C’est pourtant sous sa direction que l’institution avait attribué une subvention de €33 millions — à l’époque la plus importante jamais accordée à une PME — douze ans plus tôt, en 2013. Le 30 juin dernier, quinze ans après son introduction en bourse, Carmat annonçait se trouver en cessation de paiement.
A sa décharge, on sait que la banque publique d'investissement française agit souvent en service commandé pour le compte du gouvernement. On devine donc que M. Dufourcq et ses équipes ne disposaient ici, sans doute, que d’une souveraineté limitée.
Un rapide coup d’oeil aux comptes de Carmat suffisait depuis quelque temps à dissuader tout espoir. La société n’a fait qu’enchaîner les pertes d’exploitation, sans jamais générer un volume d’affaires capable d’assurer la couverture de la structure de coûts fixes du groupe.

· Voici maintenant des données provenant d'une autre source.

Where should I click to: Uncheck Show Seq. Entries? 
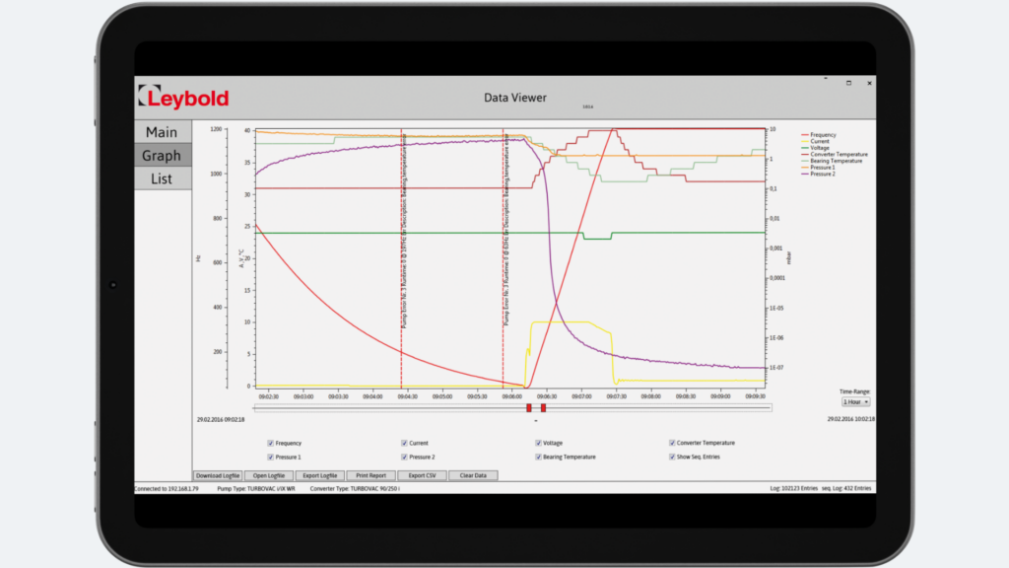(x=672, y=458)
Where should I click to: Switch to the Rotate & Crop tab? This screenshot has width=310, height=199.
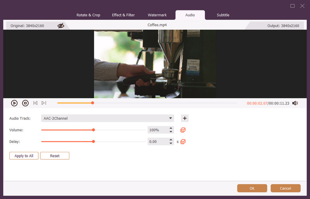click(x=88, y=15)

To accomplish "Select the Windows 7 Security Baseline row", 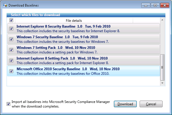I will coord(84,39).
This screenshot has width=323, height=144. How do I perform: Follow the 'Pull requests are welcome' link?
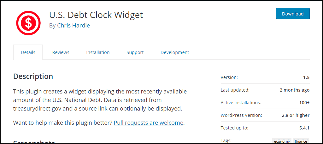click(148, 123)
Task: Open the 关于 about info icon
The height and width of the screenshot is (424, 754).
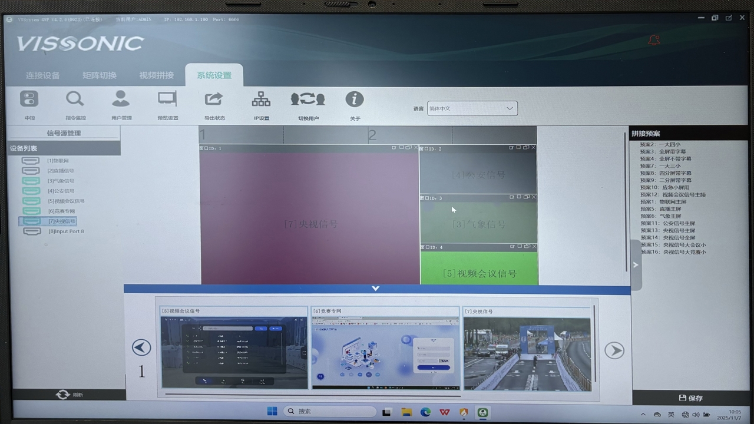Action: pos(354,99)
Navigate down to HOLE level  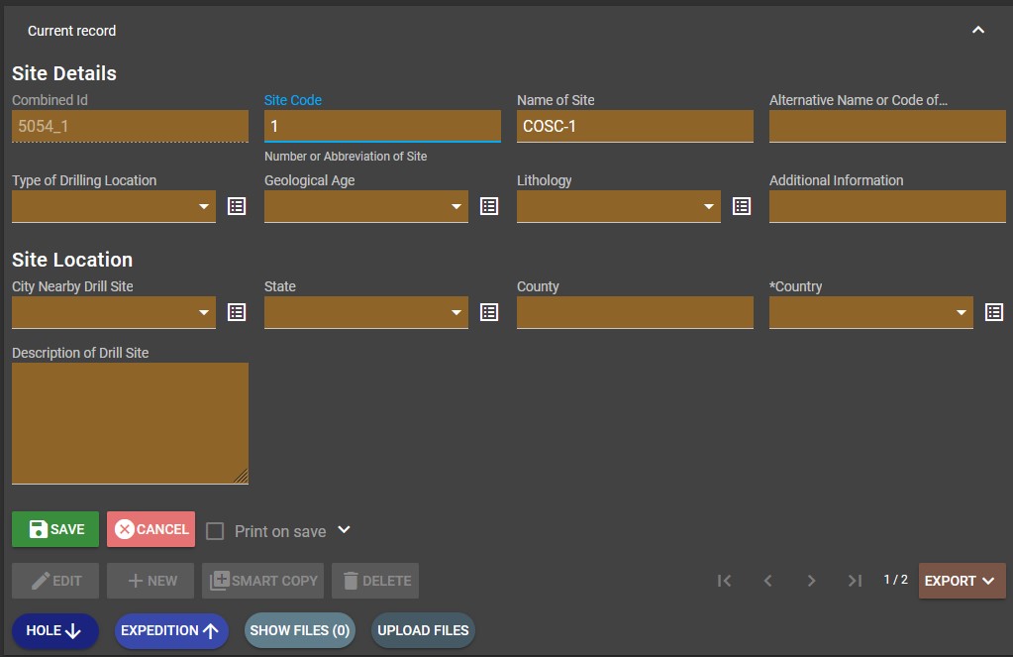pyautogui.click(x=54, y=630)
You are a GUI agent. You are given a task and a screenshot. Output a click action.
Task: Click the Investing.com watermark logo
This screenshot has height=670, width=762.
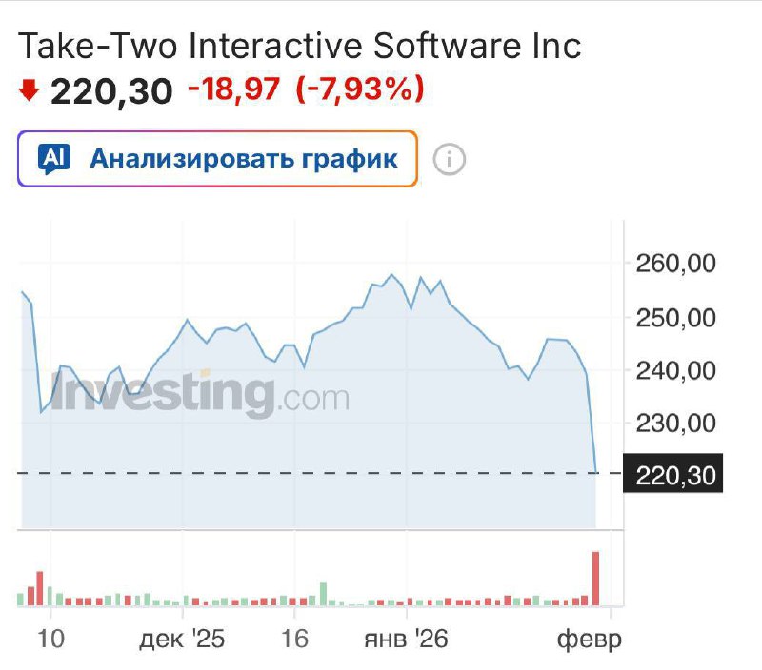point(200,395)
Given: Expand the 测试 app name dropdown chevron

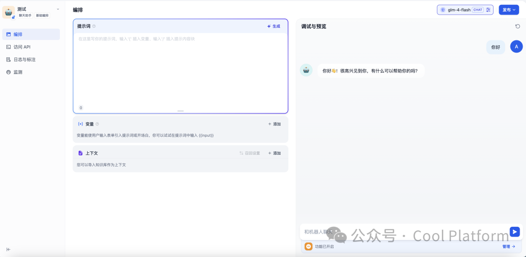Looking at the screenshot, I should coord(58,9).
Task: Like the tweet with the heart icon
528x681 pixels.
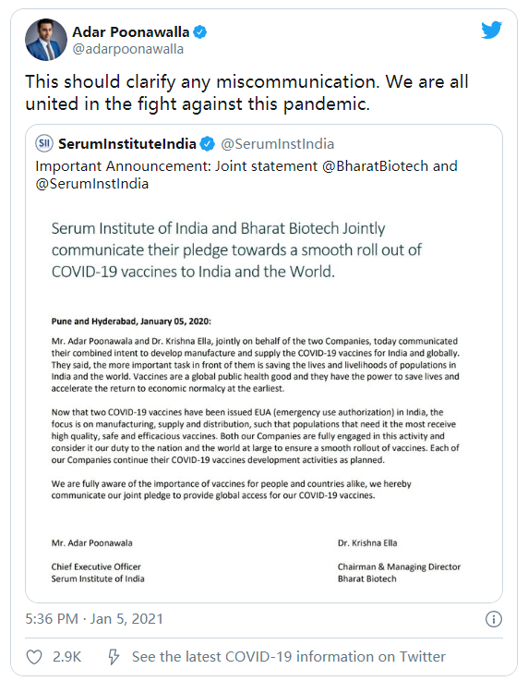Action: tap(34, 657)
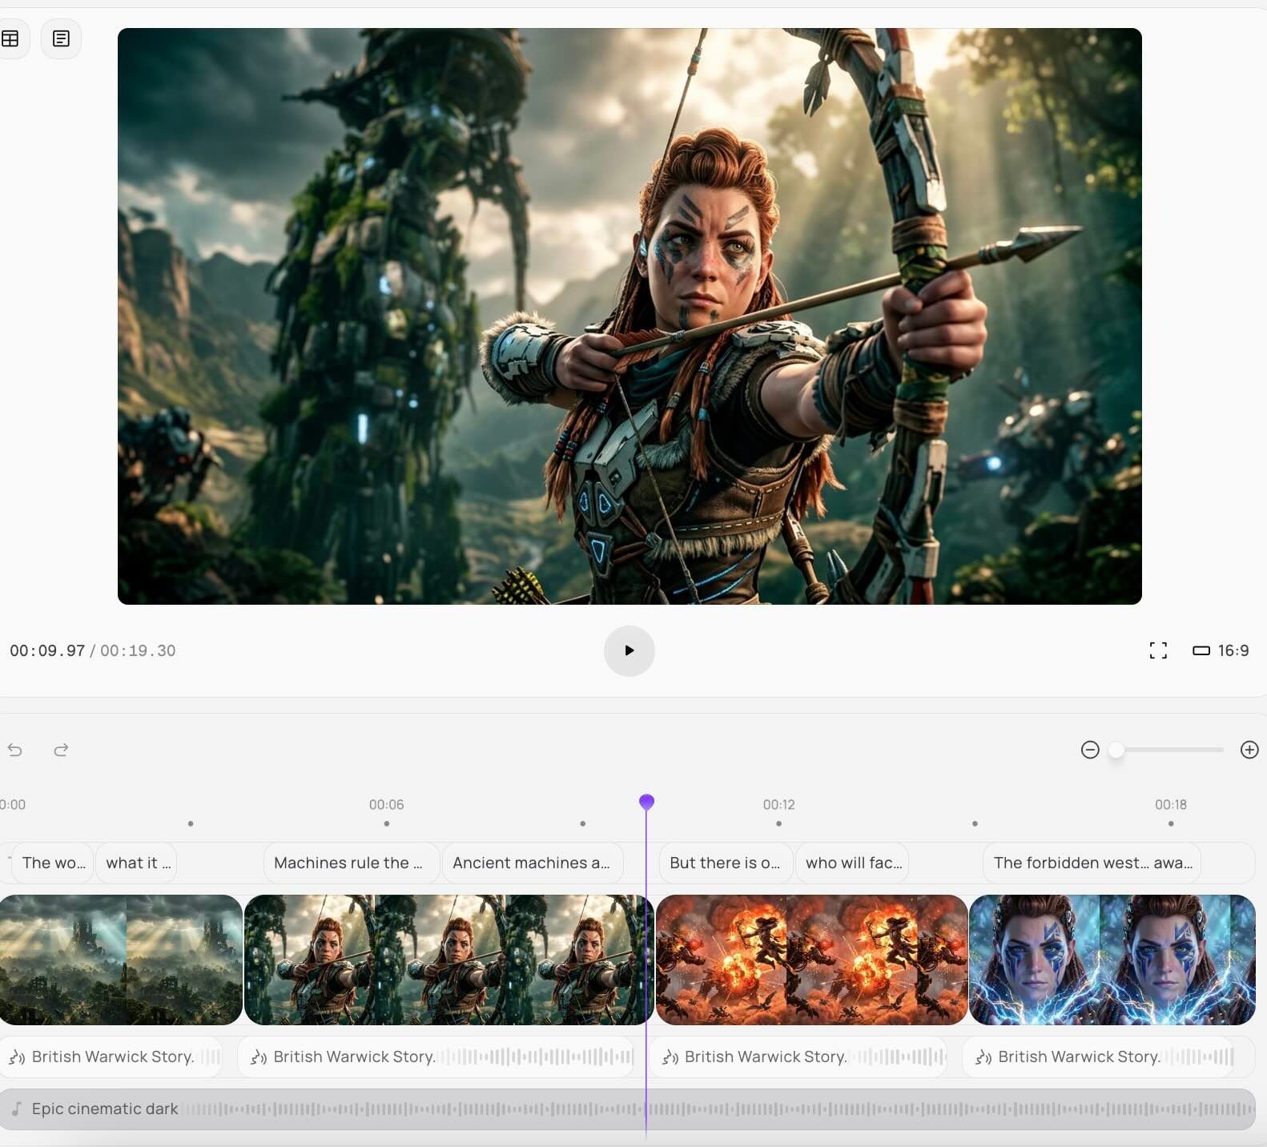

Depuis 2013, c’est-à-dire depuis la subvention de la Bpi, Carmat a ainsi brûlé près de €450M dans ses opérations. Pour combler ces déficits permanents, la société réalisait de petites augmentations de capital chaque année, pour un total cumulé de €380 millions sur la période ; elle souscrivait en parallèle €50 millions de dettes.
Que l’on rajoute la subvention de la Bpi et la somme de tout ce qui a été englouti — ainsi que son origine — dans l’aventure apparaît clairement sur douze ans d’exploitation.
Il y a douze mois presque jour pour jour, nous soulignions que dix ans après le premier implant réussi d’un coeur artificiel Carmat, seulement cinquante patients avaient bénéficié de cette technologie. En dépit de la prouesse technique et scientifique, ceci laissait naturellement planer le doute quant à la viabilité commerciale de la société.